From the story of Abulgazi and description of two Mongolian embassies (in 1233 and 1254) to Alachins, they lived along the Yenisei, the sources of the Angara, and the east coast of Lake Baikal (called the "Northern sea" by Chinese chroniclers). Based on annalistic traditions, the author of the "Family tree of Türks" Abulgazi described the country of skewbald horses:
 "A multitude of Tatar tribes coached along the banks of the Angara-muren, which runs east of the Kirgiz country and runs into the sea. On the seacoast at the estuary of this river is a large city surrounded by settlements where live nomadic tribes in large numbers. Their horses are large... All of them are skewbald in hue, there are no others. Near that city called Alakchin was a silver spring, therefore all caldrons, dishes, and vases were from silver. It is that country that the Uzbeks mean when say: "there is a country where all horses are skewbald, and the stoves are from gold".
The Khalaj tribe had long been settled in Afghanistan. A Khalji dynasty of Turkic Khalaj origin ruled large parts of South Asia from 1290 to 1320, they were the second Muslim dynasty to rule the Delhi Sultanate of India, they are noted in history for repeatedly defeating the warring Mongols and thereby saving India from plundering raids and attacks.

===Modern time===
After the Russian revolution in 1917, Alats headed a movement of Turkestan peoples for independence, and created a functioning state of the Kazakh people known as Alash Autonomy that operated between December 13, 1917, and August 26, 1920, controlling roughly the territory of the present-day Republic of Kazakhstan, with a capital in Alash-qala (modern Semey). The Alash leaders proclaimed the establishment of the Alash Orda, a Kazakh government, aligned with the Russian White Army in December 1917 and fought against the Bolsheviks.

In 1919, when the White forces were losing, the Alash Autonomous government began negotiations with the Bolsheviks. In 1919–20 Bolsheviks defeated the White Russian forces in the region and occupied Kazakhstan. On August 26, 1920, the new Soviet government disbanded the Alash Autonomy, and established the "Kyrgyz Autonomous Soviet Socialist Republic". However, the movement for independence continued until 1925, when the war for independence was finally extinguished

==Modern demographics==
The Alats' descendants now live in China, Russia in the Altai, Kazakhstan, Uzbekistan, Kyrgyzstan, Turkey, the Caucasus, eastern section of the Iranian plateau; as well as possibly Turkmenistan, India, and Afghanistan, if Alats were indeed the Khalajes known in Bactrian inscriptions and to medieval Arab and Persians geographers.

Alat tribe members who migrated to China changed their surname to Hè (trad. 賀; simp. 贺) and would eventually become assimilated into the Han Chinese.

Alats are also the main ethnic component in the Kazakh Junior-Kishi Zhuz and constitute parts of Uzbeks.

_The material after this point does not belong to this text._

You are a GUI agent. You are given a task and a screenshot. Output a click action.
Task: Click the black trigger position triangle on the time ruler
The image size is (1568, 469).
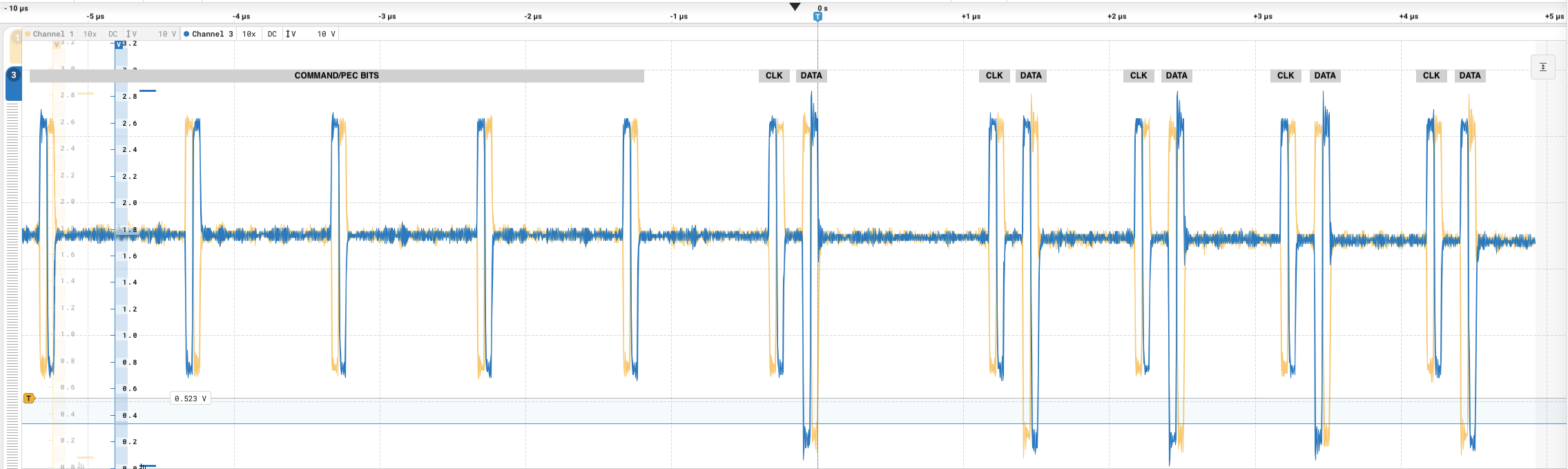[795, 7]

Further west, Alats constitute one Oghuz Turkish tribe, Alayuntlu in Turkish and Alayuntluq in Azeri, which means "with spotted horses". Alanyuntlu's descendants live in Central Turkey. Alayundluq participated in the ethnogenesis of Azeris, as Alayuntluq tamgas have been found in historical residences of Azeris in Georgia, Armenia, and the modern Republic of Azerbaijan. In 1625, during the war between Eshim Khan and Tursun Khan, the Alats joined the kyrgyz Saruu tribe under the name "Alakchyn".